# Cherry Barbs & Stock Levels



## JamesM (15 Feb 2009)

I got given 10 or so of these the other day, not knowing what they are, along with a small plec and a few neons... it was a take them or they get flushed deal. At the moment the barbs are tiny and very peaceful in my 150 litre with a load of various tetras, a large plec, a yoyo loach, a couple of corys, a whiptail, and some large Amano shrimp... will they stay peaceful and how big do they get?

I'll get a full stocking list later as I'm starting to think it might be overstocked with these new arrivals. Another excuse to get a new tank


----------



## Ed Seeley (15 Feb 2009)

*Re: Cherry Barbs*

Cherries are great small barbs that like a nice peaceful tank.  The males colour up beautifully.  Google them and you should find loads of links as they're pretty common.


----------



## Thomas McMillan (15 Feb 2009)

*Re: Cherry Barbs*

I've never kept them but they're really nice fish. They get to about 5cm and breed easily. The males tend to set up territories but it's nothing too aggresive.


----------



## JamesM (15 Feb 2009)

*Re: Cherry Barbs*

Thanks guys... the size is worrying me a little now, so I'll look at rehousing them in the future... What would you say is a minimum size tank for 10 fully grown on their own? They're lovely fish and I'd like to keep them if possible.


----------



## Thomas McMillan (16 Feb 2009)

*Re: Cherry Barbs*



			
				JamesM said:
			
		

> Thanks guys... the size is worrying me a little now, so I'll look at rehousing them in the future... What would you say is a minimum size tank for 10 fully grown on their own? They're lovely fish and I'd like to keep them if possible.



60cm/70l or so


----------



## JamesM (17 Feb 2009)

*Re: Cherry Barbs*

ok, so I'm pretty sure I'm over stocked then 

2 x Hara Jerdoni
1 x Yoyo Loach
1 x Cory
1 x Panda Cory
5 x Amano Shrimp
1 x very large common plec
1 x very small common plec
11 x Priscilla tetra
4 x Silver tip tetra
6 x Glowlight tetra
6 x Ember tetra
3 x Neon tetra
4 x Serpae Tetra
1 x Whiptail 
10 x Cherry Barbs


I badly want rid of the large plec as he makes a mess of the plants, and the yoyo loach who eats all the moss, but my wife and son refuse


----------



## JamesM (17 Feb 2009)

*Re: Cherry Barbs*

I don't think I've ever posted pics of this tank, so here's a couple 










Its not the tidiest of tanks, but I love it... just wish it was slightly bigger.


----------



## Thomas McMillan (17 Feb 2009)

*Re: Cherry Barbs*

Maybe get rid of some of the Tetras/Cories? e.g. 3 neon tetras must be a bit lonely


----------



## JamesM (17 Feb 2009)

*Re: Cherry Barbs*



			
				Thomas McMillan said:
			
		

> Maybe get rid of some of the Tetras/Cories? e.g. 3 neon tetras must be a bit lonely


Yeah, neons are butt-ugly fish anyway. I only took them to save them from being flushed  

You think I'll be ok for a couple of months? I working on getting a bigger tank for everyone, but cash is tight right now...


----------



## aaronnorth (17 Feb 2009)

I like it all except the rocks at the front.


----------



## Dan Crawford (17 Feb 2009)

aaronnorth said:
			
		

> I like it all except the rocks at the front.

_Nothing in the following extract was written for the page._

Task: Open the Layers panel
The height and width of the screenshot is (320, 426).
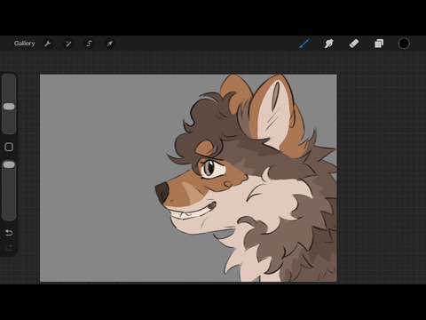Action: (379, 44)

I don't think he's asking for critique mate.

IMO it looks great, I can't believe you havnt shown it off already?!


----------



## Mark Evans (17 Feb 2009)

looks fandabidosy!   

you should of had some of those crypts of  me mate!

love the wood!


----------



## aaronnorth (17 Feb 2009)

> I badly want rid of the large plec as he makes a mess of the plants, and the yoyo loach who eats all the moss, but my wife and son refuse



I was in the same situation a few months back, i had a beautiful 8" plec but it was too big,  What is the plant to the left of the rocks (in foreground)? It looks similar to a plant i used to have but i never found out an ID for it - one of the best plants i ever had  
I might try a layout like this in my new tank.


> I like it all except the rocks at the front.
> 
> 
> 
> ...



sorry about that.

Thanks.


----------



## Thomas McMillan (17 Feb 2009)

I like how jungly the tank is, I'm sure the fish will be fine for a few months. Instead of getting a completely new tank, you could alwasy get a smallish one and put some of the existing smaller fish in there


----------



## JamesM (17 Feb 2009)

Thomas McMillan said:
			
		

> I like how jungly the tank is, I'm sure the fish will be fine for a few months. Instead of getting a completely new tank, you could alwasy get a smallish one and put some of the existing smaller fish in there


That would up my tank count to 7, and I'm trying to cut it back to 3 

Thanks guys 

Aaron, I'm not sure - about 80% or more of the plants came from Clive early last year... 

There are more stones throughout the tank, but are now covered by plants... the front ones would have been too, but the plec comes out of his cave and eats there.. 

The entire right hand side was ripped out a few weeks back by request of the wife who wanted an open area for feeding... Didn't work out how she wanted so I'm slowly filling it again


----------



## Thomas McMillan (17 Feb 2009)

SEVEN TANKS!?!!

when can i move in?


----------